Director Jafar Panahi (Crimson Gold) accomplishes that by keeping us out, too. As the women are corralled into a holding pen, they (and we) hear tantalizing snippets of the match and listen to descriptions of the action from soldiers who can see it. One of the women even gets a glimpse of the match.
Offside, of course, isn’t about soccer, any more than the Iranian films about children butting up against mean teachers were about recess. Panahi’s graceful, moving film shows the constricted world Iranian women live in, one where a forbidden soccer match stands in for any number of human rights that are denied (“It’s more important than food to me,” says one young woman of the match). But Panahi is such a disciplined filmmaker that Offside never overreaches, least of all in the suspenseful conclusion of the match. The excited women have been crammed into a bus where a sympathetic soldier, with a busted radio, becomes a human antenna so they can share in the crazed celebration of Iran’s victory. But we know nothing has changed and the joy will be short-lived. As one of them says, simply and without self-pity, “My problem is that I was born in Iran.”Belle Toujours • by N.P. Thompson, a freelance writer for Willamette Week (Portland) and editor of MoviesIntoFilm.com
The 98-year-old director Manoel de Oliveira traces a chance re-encounter between the rakish Henri Husson (Michel Piccoli) and the reformed Séverine Serizy (Bulle Ogier, bravely going where Catherine Deneuve would not) four decades after Belle de Jour.

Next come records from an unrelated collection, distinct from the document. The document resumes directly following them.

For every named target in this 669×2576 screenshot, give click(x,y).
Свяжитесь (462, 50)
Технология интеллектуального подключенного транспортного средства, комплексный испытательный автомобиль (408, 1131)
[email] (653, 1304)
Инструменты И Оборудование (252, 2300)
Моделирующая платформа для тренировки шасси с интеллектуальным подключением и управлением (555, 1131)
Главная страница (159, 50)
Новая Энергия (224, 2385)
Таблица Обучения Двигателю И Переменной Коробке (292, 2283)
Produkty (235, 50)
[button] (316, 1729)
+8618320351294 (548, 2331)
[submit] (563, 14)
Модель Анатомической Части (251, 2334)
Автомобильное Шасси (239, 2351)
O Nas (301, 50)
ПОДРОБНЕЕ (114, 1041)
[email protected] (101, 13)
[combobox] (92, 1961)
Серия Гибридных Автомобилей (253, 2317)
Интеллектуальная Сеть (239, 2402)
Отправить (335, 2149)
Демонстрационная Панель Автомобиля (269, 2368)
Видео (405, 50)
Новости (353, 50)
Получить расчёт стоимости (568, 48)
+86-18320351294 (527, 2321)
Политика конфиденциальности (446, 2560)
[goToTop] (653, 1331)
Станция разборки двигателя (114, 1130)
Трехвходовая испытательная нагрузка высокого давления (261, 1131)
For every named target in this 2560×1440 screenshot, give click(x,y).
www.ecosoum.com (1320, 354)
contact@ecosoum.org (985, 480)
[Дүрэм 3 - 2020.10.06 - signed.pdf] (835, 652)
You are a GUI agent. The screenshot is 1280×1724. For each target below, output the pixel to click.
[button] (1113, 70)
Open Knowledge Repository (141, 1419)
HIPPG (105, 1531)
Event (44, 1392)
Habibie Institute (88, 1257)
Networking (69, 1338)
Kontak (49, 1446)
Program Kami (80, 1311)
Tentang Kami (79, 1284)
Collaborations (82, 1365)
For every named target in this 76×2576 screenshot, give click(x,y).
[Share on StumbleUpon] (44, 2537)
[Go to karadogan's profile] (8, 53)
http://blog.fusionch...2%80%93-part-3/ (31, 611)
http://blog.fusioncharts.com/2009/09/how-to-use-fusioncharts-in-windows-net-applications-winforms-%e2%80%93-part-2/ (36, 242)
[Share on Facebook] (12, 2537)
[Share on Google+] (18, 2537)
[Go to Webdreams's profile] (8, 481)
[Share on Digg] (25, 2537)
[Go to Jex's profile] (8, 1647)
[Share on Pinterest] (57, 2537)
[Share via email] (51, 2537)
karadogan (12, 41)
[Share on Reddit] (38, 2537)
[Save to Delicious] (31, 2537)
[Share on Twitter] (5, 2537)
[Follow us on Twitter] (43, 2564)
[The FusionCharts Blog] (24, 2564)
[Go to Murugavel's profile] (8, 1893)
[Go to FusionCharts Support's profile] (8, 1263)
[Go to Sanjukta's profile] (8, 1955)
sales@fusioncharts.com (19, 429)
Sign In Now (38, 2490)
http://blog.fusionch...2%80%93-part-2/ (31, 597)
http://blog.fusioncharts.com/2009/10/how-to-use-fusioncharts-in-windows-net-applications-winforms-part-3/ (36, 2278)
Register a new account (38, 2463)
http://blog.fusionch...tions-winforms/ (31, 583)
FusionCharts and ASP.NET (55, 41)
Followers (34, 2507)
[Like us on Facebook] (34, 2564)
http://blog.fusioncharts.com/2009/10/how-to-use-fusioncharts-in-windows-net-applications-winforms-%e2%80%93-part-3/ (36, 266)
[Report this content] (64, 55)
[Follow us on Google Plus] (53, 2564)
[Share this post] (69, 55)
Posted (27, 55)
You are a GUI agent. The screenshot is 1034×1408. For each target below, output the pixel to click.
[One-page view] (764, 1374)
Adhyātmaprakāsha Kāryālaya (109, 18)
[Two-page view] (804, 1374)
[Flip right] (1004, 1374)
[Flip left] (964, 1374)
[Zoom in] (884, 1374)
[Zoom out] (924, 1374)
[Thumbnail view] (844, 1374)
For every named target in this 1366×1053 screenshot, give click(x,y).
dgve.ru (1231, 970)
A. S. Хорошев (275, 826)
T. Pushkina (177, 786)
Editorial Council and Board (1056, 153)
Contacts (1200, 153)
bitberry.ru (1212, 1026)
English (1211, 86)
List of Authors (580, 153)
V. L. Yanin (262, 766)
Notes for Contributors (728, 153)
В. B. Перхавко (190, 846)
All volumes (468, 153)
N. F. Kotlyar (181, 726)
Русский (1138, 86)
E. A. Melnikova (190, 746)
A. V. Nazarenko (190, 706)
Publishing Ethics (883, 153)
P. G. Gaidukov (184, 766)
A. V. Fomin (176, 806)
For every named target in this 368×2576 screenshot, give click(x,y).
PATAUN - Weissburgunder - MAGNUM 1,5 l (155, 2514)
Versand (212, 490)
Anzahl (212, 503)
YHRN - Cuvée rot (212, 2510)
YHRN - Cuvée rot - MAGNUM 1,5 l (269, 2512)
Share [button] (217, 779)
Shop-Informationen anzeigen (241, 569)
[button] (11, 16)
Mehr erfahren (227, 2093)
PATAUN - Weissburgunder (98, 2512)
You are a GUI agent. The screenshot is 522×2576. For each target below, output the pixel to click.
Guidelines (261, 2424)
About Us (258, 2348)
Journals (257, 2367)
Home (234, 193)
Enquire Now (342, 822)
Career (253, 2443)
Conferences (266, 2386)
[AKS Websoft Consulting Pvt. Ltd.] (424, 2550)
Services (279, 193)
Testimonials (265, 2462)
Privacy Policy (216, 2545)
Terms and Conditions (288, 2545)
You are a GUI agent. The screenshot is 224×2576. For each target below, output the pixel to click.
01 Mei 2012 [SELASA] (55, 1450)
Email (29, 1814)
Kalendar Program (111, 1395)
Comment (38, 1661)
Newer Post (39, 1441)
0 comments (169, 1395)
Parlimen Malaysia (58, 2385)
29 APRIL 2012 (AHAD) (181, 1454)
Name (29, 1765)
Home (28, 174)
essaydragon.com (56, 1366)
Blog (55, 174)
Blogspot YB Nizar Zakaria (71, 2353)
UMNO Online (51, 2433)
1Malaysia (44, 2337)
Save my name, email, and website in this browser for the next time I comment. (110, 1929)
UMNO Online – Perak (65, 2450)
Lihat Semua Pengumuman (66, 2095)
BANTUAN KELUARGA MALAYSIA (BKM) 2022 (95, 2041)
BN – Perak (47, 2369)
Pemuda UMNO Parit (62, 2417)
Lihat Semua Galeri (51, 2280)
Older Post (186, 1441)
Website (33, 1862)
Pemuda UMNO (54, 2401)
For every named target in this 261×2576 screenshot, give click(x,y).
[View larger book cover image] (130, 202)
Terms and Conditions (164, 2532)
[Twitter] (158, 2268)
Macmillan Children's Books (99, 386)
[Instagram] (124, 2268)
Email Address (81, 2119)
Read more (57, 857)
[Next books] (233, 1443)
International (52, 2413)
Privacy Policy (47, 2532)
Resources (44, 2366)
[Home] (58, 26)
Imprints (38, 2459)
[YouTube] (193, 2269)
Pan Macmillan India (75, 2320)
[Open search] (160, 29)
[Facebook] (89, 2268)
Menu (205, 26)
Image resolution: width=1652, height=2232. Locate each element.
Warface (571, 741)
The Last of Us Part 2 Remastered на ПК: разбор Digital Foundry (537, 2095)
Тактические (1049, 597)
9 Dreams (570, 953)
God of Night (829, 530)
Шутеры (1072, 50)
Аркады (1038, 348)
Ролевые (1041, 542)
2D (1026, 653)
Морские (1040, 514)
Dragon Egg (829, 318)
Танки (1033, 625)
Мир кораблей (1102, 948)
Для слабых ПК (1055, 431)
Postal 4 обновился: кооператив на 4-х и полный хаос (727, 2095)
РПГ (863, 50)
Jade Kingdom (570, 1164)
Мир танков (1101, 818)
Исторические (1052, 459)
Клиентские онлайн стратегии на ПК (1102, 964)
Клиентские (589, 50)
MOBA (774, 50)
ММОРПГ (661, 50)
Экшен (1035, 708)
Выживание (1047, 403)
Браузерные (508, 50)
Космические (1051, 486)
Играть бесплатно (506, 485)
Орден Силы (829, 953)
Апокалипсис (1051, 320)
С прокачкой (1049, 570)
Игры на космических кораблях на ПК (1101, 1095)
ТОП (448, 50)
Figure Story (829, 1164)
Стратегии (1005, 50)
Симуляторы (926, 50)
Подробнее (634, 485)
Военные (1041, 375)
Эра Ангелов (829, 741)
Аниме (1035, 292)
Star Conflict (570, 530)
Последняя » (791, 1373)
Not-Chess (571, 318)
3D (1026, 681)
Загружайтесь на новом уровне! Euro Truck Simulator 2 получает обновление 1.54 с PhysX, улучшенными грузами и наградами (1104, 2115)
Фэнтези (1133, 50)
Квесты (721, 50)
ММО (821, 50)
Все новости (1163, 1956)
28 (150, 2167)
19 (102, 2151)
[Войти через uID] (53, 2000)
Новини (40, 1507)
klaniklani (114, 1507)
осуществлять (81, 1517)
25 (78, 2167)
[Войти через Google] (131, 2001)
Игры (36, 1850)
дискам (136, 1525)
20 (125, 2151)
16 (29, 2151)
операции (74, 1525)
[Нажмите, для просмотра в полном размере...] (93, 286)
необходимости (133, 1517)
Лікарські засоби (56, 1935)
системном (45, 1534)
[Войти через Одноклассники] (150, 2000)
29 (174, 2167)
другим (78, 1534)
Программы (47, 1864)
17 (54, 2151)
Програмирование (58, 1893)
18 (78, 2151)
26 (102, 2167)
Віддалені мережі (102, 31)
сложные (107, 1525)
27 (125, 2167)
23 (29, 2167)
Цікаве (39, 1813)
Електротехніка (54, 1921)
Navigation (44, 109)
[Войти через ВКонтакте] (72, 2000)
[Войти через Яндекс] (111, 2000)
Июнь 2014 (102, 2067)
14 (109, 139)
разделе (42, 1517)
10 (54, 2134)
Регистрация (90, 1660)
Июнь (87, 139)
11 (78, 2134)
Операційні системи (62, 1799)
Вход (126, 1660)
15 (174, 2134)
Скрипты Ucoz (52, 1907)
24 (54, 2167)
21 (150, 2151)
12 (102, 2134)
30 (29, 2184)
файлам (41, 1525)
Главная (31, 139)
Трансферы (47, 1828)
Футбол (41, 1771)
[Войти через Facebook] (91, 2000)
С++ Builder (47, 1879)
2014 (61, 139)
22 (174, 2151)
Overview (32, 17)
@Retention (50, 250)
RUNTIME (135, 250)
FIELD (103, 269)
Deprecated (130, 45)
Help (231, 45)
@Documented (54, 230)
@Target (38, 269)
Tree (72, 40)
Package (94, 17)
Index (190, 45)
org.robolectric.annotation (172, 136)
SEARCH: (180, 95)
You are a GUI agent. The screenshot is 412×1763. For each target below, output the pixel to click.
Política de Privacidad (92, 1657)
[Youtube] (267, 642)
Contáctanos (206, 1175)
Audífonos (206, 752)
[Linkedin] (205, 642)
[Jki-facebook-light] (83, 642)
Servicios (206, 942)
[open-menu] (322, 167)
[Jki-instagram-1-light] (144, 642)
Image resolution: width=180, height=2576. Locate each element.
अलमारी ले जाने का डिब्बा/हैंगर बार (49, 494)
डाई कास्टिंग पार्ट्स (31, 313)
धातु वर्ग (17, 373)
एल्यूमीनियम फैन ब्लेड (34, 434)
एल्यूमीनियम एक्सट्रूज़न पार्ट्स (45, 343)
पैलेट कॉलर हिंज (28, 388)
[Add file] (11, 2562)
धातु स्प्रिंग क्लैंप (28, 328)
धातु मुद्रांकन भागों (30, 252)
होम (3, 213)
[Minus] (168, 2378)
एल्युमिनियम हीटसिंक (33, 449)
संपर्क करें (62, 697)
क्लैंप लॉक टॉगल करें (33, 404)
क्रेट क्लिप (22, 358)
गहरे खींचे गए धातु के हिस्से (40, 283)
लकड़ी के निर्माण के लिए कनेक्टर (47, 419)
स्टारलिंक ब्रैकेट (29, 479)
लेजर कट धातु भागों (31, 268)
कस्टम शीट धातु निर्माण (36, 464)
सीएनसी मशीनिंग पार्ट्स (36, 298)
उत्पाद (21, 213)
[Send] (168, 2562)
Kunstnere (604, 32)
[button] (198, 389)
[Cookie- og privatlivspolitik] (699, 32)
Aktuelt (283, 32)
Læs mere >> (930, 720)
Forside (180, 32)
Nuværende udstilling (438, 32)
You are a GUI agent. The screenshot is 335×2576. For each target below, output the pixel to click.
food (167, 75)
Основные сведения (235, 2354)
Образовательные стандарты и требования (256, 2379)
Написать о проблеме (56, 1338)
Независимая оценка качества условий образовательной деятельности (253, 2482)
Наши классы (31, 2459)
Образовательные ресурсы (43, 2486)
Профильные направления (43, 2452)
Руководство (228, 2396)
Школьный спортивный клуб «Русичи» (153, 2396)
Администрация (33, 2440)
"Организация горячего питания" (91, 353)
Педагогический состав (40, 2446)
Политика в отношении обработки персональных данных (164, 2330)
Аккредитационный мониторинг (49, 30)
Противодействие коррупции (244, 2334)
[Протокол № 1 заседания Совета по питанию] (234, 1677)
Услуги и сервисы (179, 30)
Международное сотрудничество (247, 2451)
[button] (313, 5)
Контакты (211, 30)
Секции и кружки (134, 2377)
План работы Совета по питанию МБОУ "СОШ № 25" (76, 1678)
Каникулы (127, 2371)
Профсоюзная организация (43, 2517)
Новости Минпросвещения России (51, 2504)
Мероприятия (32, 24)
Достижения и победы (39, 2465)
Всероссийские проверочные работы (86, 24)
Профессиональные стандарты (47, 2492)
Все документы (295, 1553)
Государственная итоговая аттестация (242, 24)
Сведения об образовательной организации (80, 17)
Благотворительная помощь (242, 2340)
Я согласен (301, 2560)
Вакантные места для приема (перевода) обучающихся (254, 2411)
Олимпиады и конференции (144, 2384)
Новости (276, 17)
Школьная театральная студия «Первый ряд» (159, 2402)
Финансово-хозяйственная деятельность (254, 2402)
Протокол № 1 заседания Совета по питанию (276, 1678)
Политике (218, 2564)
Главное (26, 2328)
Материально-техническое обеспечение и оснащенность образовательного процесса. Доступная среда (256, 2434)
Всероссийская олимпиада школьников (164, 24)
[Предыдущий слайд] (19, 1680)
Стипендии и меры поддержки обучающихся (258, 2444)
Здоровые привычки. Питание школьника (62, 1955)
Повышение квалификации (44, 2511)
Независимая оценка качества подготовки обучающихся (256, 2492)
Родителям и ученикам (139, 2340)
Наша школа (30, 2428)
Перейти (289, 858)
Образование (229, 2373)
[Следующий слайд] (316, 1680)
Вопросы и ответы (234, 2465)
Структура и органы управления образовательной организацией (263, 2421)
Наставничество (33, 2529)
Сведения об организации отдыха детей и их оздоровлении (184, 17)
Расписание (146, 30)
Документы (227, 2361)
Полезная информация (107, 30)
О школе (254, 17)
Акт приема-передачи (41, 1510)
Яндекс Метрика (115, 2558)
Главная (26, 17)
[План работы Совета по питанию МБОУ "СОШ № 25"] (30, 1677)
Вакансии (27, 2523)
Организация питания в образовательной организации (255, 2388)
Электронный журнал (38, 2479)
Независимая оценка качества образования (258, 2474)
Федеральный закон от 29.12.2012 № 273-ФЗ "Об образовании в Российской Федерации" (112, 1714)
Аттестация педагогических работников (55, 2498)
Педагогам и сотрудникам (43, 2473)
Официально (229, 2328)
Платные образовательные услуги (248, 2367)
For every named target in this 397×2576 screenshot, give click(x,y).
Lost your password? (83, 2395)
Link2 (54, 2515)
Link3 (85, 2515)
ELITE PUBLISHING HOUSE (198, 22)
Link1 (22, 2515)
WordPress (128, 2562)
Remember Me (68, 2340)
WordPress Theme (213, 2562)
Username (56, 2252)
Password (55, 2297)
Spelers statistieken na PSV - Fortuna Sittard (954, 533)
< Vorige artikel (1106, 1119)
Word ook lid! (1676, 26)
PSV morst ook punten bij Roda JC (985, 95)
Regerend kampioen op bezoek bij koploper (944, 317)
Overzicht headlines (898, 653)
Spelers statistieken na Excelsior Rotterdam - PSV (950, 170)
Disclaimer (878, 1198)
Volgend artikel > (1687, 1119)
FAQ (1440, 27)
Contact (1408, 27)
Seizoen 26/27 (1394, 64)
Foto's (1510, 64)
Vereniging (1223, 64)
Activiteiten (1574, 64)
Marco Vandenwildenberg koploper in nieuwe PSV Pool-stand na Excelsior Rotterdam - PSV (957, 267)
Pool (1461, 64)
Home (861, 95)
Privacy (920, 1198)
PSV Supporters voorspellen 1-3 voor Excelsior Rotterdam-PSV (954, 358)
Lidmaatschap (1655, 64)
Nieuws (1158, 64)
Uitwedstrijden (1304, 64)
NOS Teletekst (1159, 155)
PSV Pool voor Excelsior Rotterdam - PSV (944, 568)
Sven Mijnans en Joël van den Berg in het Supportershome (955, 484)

Less a sequel than a sumptuous homage to Buñuel’s classic, Belle Toujours sets up, in its first half, a pantomime cat and mouse game of Husson pursuing and Séverine eluding, scored either to traffic noise or the sublime scurrying of woodwinds and strings in Dvorak’s Eighth Symphony; in the second half, Oliveira beguiles us with confident long takes of the two adversaries dining in a suite lit mainly by ebbing candles and the fog-blanketed light that seeps through a bay window.
Cinematographer Sabine Lancelin achieves exquisite visual effects, not the least of which is a shot of that window splitting the frame into eight rectangles, with the top middle panes dividing in two the reflection of a chandelier, whose lights do nothing to illumine the night sky. Oliveira makes rapturous yet pointed use of Paris locales—Husson twice lingers portentously before Frémiet’s gold statue of Joan of Arc riding into battle.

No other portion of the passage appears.